Patients scheduled for on-pump valvular heart surgery were randomly assigned to the AA or control group. The AA group received 1500 mg of AA intravenously the night before surgery, and 1500 mg before aortic clamp removal, then at 3, 9, 15, and 21 hours post-ICU arrival. The control group received an equivalent volume of normal saline at the same time points. The primary endpoint was the incidence of AKI as defined by the Kidney Disease: Improving Global Outcomes criteria. Secondary endpoints included major morbidity outcomes. Malondialdehyde, thrombomodulin, and vitamin C levels were measured before surgery and immediately after CPB.

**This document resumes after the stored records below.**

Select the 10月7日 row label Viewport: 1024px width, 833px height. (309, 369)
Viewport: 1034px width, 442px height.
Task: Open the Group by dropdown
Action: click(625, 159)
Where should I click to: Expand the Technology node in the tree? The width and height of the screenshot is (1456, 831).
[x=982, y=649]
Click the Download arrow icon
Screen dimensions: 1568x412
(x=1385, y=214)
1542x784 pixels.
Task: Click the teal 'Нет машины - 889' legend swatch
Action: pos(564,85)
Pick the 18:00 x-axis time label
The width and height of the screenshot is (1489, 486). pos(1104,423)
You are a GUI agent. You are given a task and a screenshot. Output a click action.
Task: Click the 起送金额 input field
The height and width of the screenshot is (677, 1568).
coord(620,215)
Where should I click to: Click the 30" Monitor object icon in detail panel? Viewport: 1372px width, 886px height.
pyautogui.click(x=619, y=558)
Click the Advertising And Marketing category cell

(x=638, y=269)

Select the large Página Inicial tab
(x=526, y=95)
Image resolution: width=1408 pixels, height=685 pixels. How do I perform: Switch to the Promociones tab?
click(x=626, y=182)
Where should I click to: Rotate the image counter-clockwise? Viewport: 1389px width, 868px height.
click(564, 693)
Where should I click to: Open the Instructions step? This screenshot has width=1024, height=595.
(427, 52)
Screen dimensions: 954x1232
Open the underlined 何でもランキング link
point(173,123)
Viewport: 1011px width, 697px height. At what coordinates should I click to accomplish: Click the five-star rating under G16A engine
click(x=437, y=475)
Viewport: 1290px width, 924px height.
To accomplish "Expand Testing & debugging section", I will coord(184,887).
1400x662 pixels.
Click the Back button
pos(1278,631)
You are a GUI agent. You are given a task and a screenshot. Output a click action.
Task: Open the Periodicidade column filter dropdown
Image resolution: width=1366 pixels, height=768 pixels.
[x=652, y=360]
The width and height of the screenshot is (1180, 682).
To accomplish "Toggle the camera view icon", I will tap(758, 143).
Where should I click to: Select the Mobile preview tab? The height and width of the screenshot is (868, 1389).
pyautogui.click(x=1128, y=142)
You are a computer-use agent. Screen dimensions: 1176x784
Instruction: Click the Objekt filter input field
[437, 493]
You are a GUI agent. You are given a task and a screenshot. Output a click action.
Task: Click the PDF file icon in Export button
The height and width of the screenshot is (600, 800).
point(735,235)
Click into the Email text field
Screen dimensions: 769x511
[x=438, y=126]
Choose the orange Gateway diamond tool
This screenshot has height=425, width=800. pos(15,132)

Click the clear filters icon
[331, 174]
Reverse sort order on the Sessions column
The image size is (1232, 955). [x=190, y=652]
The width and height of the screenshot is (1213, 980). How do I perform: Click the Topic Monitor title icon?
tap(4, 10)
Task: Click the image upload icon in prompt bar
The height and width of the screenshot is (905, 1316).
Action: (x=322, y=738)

The trial initially planned to enroll a total of 258 patients; however, an interim analysis was conducted when approximately 50% of the target enrollment was reached. The trial was terminated early due to futility based on interim analysis, with outcomes assessed in 131 patients (66 AA-treated, 65 control). Both groups were comparable in baseline demographics and intraoperative characteristics. The incidence of AKI was similar between the groups (23% [AA-treated] vs. 14% [control], P = 0.277). Other outcome variables, including perioperative vasoplegia, stroke, and mortality, were also similar. Malondialdehyde and thrombomodulin levels were higher after CPB compared to before. No significant intergroup differences were observed over time in malondialdehyde, thrombomodulin, or vitamin C levels. There were no significant differences in hemodynamic parameters or vasopressor dosage from the day of surgery to two days postoperatively.
In patients at moderate to high risk of developing postoperative AKI, perioperative AA administration over 24 hours did not effectively attenuate serum markers of oxidative stress, endothelial injury or systemic inflammation. Subsequently, this AA regimen could not reduce the risk of AKI development following valvular heart using CPB.